■ To do
Go through the entries below and print, exactly, the lines starting at the one with "Open info icon" and ending at the one with "1487x812 pixels.", keeping both ends and no others.

■ Available records
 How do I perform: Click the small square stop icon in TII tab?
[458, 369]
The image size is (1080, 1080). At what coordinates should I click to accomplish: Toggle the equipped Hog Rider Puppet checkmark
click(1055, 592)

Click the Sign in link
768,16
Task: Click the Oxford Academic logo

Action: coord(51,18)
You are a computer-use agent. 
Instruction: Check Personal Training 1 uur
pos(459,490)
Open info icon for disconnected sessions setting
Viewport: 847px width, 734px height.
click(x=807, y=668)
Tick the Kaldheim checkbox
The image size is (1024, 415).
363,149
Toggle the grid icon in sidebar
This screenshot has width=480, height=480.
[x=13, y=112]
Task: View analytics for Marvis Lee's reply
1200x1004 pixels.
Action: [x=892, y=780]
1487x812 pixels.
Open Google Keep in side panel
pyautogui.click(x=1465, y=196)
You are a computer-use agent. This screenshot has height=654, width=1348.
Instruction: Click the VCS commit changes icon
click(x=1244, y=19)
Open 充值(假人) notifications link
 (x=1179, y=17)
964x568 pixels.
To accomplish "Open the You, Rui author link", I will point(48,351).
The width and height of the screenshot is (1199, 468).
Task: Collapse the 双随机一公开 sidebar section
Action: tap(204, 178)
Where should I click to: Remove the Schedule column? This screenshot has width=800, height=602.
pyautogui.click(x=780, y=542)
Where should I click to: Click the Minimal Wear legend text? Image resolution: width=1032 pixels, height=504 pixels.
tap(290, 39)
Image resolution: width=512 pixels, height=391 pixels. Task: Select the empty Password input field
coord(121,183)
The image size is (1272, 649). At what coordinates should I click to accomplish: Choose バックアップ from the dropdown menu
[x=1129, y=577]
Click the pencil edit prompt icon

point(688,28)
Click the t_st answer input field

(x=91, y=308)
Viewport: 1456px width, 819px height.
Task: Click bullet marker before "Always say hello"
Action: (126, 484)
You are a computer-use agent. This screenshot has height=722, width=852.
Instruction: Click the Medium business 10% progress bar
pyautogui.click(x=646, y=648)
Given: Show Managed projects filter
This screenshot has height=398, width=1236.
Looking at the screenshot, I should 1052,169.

■ The completed task
Open info icon for disconnected sessions setting
Viewport: 847px width, 734px height.
click(x=807, y=668)
Tick the Kaldheim checkbox
The image size is (1024, 415).
363,149
Toggle the grid icon in sidebar
This screenshot has width=480, height=480.
[x=13, y=112]
Task: View analytics for Marvis Lee's reply
1200x1004 pixels.
Action: [x=892, y=780]
1487x812 pixels.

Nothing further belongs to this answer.